Alle eerste aandeelhouders van de VOC kregen in 1606 als bewijs van hun kapitaalinbreng stortingsbewijzen. Deze stukken staan bekend als de oudste aandelen ter wereld.

Eerste pagina uit het oudste kapitaalboek van de VOC-kamer Amsterdam. In dit boek staan de namen van alle eerste 1143 VOC-aandeelhouders in Amsterdam en de hoogte van hun inleg vermeld.

Portret van Dirck van Os (1556-1615), mede-oprichter, grootaandeelhouder en bewindhebber van de VOC. Net als veel andere personen die betrokken waren bij de oprichting van de VOC kwam hij van oorsprong uit Antwerpen.

Gezicht op Amsterdam, gezien vanaf het IJ. Links in het midden de Nieuwe Brug met het Paalhuisje, waar in het begin van de 17e eeuw op straat de eerste VOC-stukken werden verhandeld.
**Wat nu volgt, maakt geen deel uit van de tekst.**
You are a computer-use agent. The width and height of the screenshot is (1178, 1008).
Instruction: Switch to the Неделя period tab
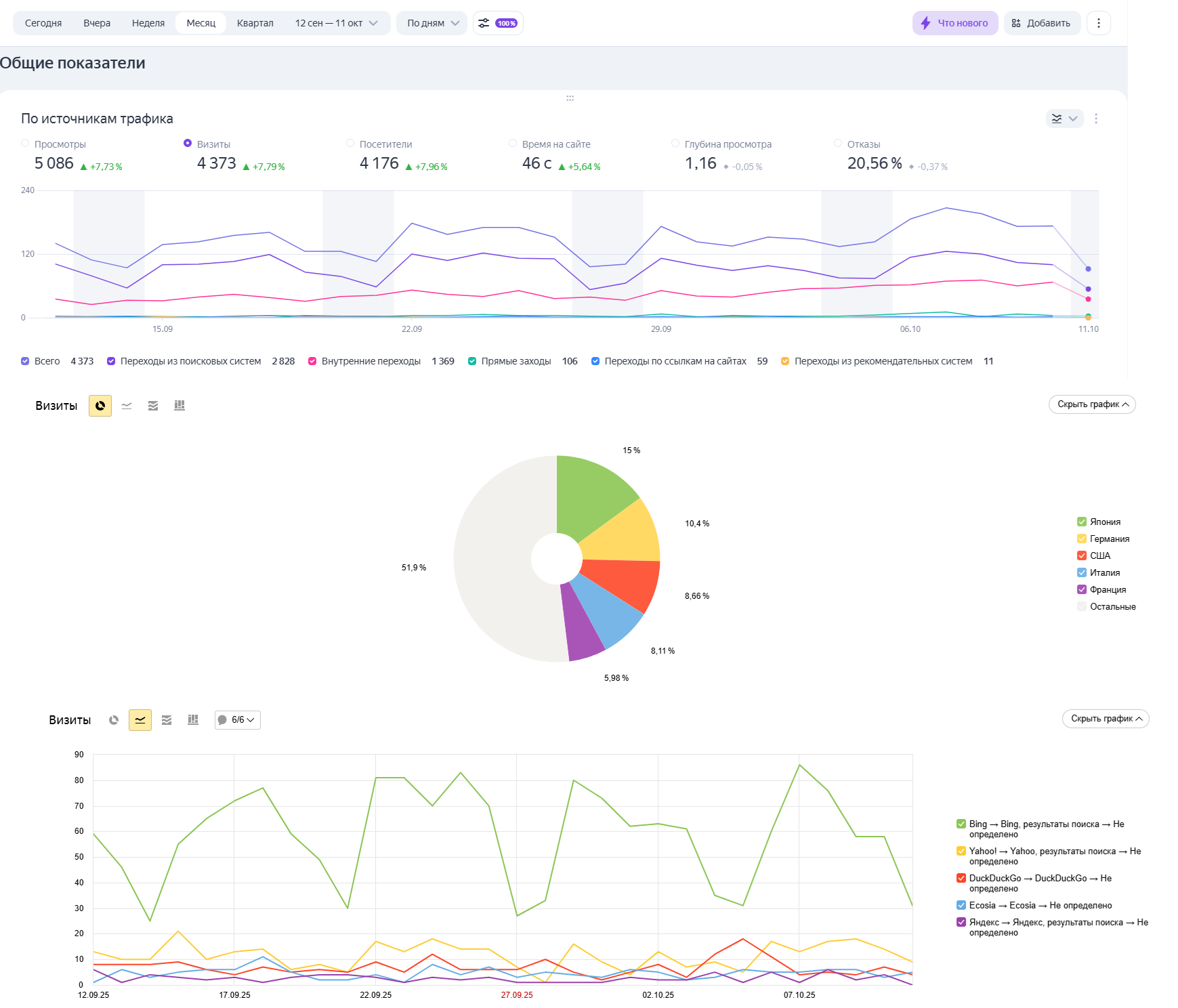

VOC: het begin van de aandelenhandel
De Verenigde Oost-Indische Compagnie (VOC), opgericht in 1602, was de eerste onderneming ter wereld die onder een breed publiek aandelen uitgaf. Voor de opkomst van de VOC kon een beperkte kring van geldschieters al meedoen aan de financiering van een enkele zeereis. Was die succesvol dan deelden de investeerders mee in de winst, maar werd de tocht een mislukking dan waren ze hun geld kwijt. Bij de VOC konden beleggers uit alle lagen van de bevolking voor het eerst investeren in een onderneming die beoogde vele jaren te blijven bestaan en die al veel kenmerken had van een moderne naamloze vennootschap.
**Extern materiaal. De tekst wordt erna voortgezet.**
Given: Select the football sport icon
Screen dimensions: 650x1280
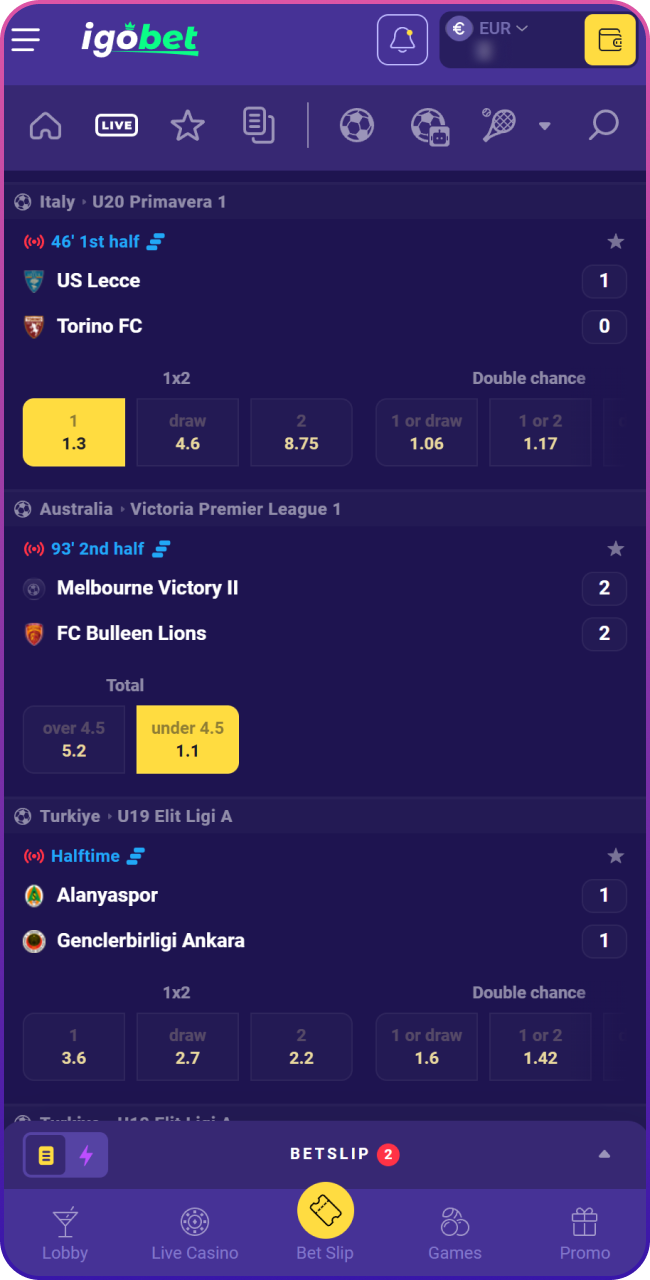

De handel in VOC aandelen nam een grote vlucht. Met de eerste emissie haalde de VOC 6,5 miljoen gulden binnen en de onderneming groeide daarna uit tot de eerste multinational ter wereld. In 1606 waren de stukken al 200% in waarde gestegen; in 1610 keerde het bedrijf voor het eerst dividend uit. Al vrij snel na de eerste ‘beursgang’ was er sprake van een levendige handel en ontwikkelde Amsterdam zich tot bakermat van de mondiale aandelenhandel.
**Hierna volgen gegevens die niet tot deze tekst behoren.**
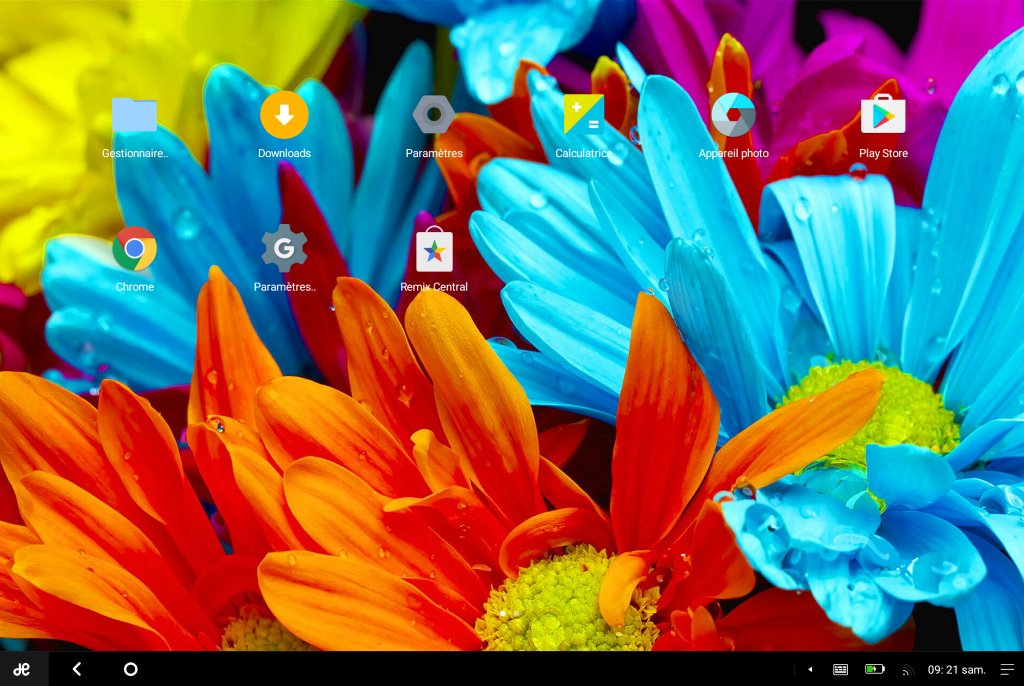Open Wi-Fi network settings in tray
De uitgifte van verhandelbare aandelen betekende voor de 17e eeuwers een revolutionaire ontwikkeling. Beleggers konden hun stukken verkopen en kregen dan hun geld terug, terwijl het bedrag van deelname toch in de onderneming bleef. De VOC slaagde er letterlijk in van 1 gulden 2 guldens te maken. Het is geen wonder dat andere ondernemingen in binnen- en buitenland al spoedig het voorbeeld volgden. Ook overheden ontdekten de voordelen van de openbare kapitaalmarkt. De VOC bleef bijna 200 jaar bestaan. In 1799 werd ze feitelijk opgeheven. De wereldwijde populariteit van beursgangen sindsdien, maakt dat de VOC in zekere zin nog altijd springlevend is!